Begin Task input
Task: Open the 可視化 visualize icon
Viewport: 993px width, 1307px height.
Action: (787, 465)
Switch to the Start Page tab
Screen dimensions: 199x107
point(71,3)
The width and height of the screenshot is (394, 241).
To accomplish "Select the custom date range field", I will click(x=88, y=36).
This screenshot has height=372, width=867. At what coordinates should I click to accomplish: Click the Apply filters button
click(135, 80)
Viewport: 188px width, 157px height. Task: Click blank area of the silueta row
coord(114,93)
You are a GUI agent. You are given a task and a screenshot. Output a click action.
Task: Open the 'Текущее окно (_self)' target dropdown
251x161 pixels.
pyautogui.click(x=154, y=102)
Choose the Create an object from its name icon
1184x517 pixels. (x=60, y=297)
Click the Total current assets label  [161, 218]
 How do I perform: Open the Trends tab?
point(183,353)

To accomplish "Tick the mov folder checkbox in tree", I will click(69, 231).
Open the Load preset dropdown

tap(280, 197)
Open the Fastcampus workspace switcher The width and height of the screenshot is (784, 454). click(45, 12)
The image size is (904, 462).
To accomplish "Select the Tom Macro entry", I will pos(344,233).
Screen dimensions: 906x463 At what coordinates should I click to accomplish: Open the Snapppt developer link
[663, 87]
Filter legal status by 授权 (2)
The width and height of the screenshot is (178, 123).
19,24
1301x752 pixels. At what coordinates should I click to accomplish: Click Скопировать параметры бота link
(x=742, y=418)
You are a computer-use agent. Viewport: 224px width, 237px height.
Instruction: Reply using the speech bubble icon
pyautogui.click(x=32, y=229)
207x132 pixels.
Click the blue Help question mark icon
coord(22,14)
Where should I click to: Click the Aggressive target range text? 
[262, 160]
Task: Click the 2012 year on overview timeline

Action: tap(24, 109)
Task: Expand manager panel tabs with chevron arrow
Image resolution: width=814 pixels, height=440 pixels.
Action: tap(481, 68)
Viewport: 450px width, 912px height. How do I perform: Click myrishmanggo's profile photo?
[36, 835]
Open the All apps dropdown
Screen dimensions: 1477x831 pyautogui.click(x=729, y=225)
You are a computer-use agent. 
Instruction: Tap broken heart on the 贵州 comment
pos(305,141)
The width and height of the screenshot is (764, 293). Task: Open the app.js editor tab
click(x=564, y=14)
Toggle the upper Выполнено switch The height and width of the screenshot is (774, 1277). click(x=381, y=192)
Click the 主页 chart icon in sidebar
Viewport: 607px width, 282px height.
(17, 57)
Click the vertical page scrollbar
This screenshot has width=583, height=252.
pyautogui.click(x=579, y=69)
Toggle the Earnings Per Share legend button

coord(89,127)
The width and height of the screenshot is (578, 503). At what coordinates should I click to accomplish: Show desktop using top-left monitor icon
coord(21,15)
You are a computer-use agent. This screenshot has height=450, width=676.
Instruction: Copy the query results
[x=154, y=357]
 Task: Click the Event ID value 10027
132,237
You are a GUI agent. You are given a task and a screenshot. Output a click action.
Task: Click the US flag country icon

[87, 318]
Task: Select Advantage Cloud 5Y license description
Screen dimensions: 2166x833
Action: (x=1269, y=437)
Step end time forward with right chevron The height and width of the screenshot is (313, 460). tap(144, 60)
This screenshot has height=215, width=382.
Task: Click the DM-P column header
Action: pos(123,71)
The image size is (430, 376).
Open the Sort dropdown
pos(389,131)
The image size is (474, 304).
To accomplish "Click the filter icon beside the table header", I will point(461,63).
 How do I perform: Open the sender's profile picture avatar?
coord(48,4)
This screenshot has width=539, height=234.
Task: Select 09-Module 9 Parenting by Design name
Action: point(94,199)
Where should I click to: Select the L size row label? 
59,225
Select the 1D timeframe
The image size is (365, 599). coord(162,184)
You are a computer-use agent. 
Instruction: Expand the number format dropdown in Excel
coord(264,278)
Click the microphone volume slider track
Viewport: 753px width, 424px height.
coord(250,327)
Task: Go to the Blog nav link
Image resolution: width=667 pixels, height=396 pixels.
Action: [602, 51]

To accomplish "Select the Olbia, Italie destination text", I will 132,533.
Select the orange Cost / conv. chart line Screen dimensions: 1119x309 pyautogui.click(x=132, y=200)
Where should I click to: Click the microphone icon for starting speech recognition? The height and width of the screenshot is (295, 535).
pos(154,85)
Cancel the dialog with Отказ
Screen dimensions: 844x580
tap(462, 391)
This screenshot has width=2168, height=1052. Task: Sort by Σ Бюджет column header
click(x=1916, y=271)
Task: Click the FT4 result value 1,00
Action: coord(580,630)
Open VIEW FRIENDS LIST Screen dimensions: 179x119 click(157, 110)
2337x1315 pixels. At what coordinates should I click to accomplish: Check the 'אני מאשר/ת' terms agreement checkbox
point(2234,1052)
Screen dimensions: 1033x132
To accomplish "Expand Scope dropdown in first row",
End Task input
▶ **Directions for this task**: Copy every line of the entries above with no changes at all.

▶ **Answer for the task**:
Task: Open the 可視化 visualize icon
Viewport: 993px width, 1307px height.
Action: (787, 465)
Switch to the Start Page tab
Screen dimensions: 199x107
point(71,3)
The width and height of the screenshot is (394, 241).
To accomplish "Select the custom date range field", I will click(x=88, y=36).
This screenshot has height=372, width=867. At what coordinates should I click to accomplish: Click the Apply filters button
click(135, 80)
Viewport: 188px width, 157px height. Task: Click blank area of the silueta row
coord(114,93)
You are a GUI agent. You are given a task and a screenshot. Output a click action.
Task: Open the 'Текущее окно (_self)' target dropdown
251x161 pixels.
pyautogui.click(x=154, y=102)
Choose the Create an object from its name icon
1184x517 pixels. (x=60, y=297)
Click the Total current assets label  [161, 218]
 How do I perform: Open the Trends tab?
point(183,353)

To accomplish "Tick the mov folder checkbox in tree", I will click(69, 231).
Open the Load preset dropdown

tap(280, 197)
Open the Fastcampus workspace switcher The width and height of the screenshot is (784, 454). click(45, 12)
The image size is (904, 462).
To accomplish "Select the Tom Macro entry", I will pos(344,233).
Screen dimensions: 906x463 At what coordinates should I click to accomplish: Open the Snapppt developer link
[663, 87]
Filter legal status by 授权 (2)
The width and height of the screenshot is (178, 123).
19,24
1301x752 pixels. At what coordinates should I click to accomplish: Click Скопировать параметры бота link
(x=742, y=418)
You are a computer-use agent. Viewport: 224px width, 237px height.
Instruction: Reply using the speech bubble icon
pyautogui.click(x=32, y=229)
207x132 pixels.
Click the blue Help question mark icon
coord(22,14)
Where should I click to: Click the Aggressive target range text? 
[262, 160]
Task: Click the 2012 year on overview timeline

Action: tap(24, 109)
Task: Expand manager panel tabs with chevron arrow
Image resolution: width=814 pixels, height=440 pixels.
Action: tap(481, 68)
Viewport: 450px width, 912px height. How do I perform: Click myrishmanggo's profile photo?
[36, 835]
Open the All apps dropdown
Screen dimensions: 1477x831 pyautogui.click(x=729, y=225)
You are a computer-use agent. 
Instruction: Tap broken heart on the 贵州 comment
pos(305,141)
The width and height of the screenshot is (764, 293). Task: Open the app.js editor tab
click(x=564, y=14)
Toggle the upper Выполнено switch The height and width of the screenshot is (774, 1277). click(x=381, y=192)
Click the 主页 chart icon in sidebar
Viewport: 607px width, 282px height.
(17, 57)
Click the vertical page scrollbar
This screenshot has width=583, height=252.
pyautogui.click(x=579, y=69)
Toggle the Earnings Per Share legend button

coord(89,127)
The width and height of the screenshot is (578, 503). At what coordinates should I click to accomplish: Show desktop using top-left monitor icon
coord(21,15)
You are a computer-use agent. This screenshot has height=450, width=676.
Instruction: Copy the query results
[x=154, y=357]
 Task: Click the Event ID value 10027
132,237
You are a GUI agent. You are given a task and a screenshot. Output a click action.
Task: Click the US flag country icon

[87, 318]
Task: Select Advantage Cloud 5Y license description
Screen dimensions: 2166x833
Action: (x=1269, y=437)
Step end time forward with right chevron The height and width of the screenshot is (313, 460). tap(144, 60)
This screenshot has height=215, width=382.
Task: Click the DM-P column header
Action: pos(123,71)
The image size is (430, 376).
Open the Sort dropdown
pos(389,131)
The image size is (474, 304).
To accomplish "Click the filter icon beside the table header", I will point(461,63).
 How do I perform: Open the sender's profile picture avatar?
coord(48,4)
This screenshot has width=539, height=234.
Task: Select 09-Module 9 Parenting by Design name
Action: point(94,199)
Where should I click to: Select the L size row label? 
59,225
Select the 1D timeframe
The image size is (365, 599). coord(162,184)
You are a computer-use agent. 
Instruction: Expand the number format dropdown in Excel
coord(264,278)
Click the microphone volume slider track
Viewport: 753px width, 424px height.
coord(250,327)
Task: Go to the Blog nav link
Image resolution: width=667 pixels, height=396 pixels.
Action: [602, 51]

To accomplish "Select the Olbia, Italie destination text", I will 132,533.
Select the orange Cost / conv. chart line Screen dimensions: 1119x309 pyautogui.click(x=132, y=200)
Where should I click to: Click the microphone icon for starting speech recognition? The height and width of the screenshot is (295, 535).
pos(154,85)
Cancel the dialog with Отказ
Screen dimensions: 844x580
tap(462, 391)
This screenshot has width=2168, height=1052. Task: Sort by Σ Бюджет column header
click(x=1916, y=271)
Task: Click the FT4 result value 1,00
Action: coord(580,630)
Open VIEW FRIENDS LIST Screen dimensions: 179x119 click(157, 110)
2337x1315 pixels. At what coordinates should I click to accomplish: Check the 'אני מאשר/ת' terms agreement checkbox
point(2234,1052)
Screen dimensions: 1033x132
To accomplish "Expand Scope dropdown in first row",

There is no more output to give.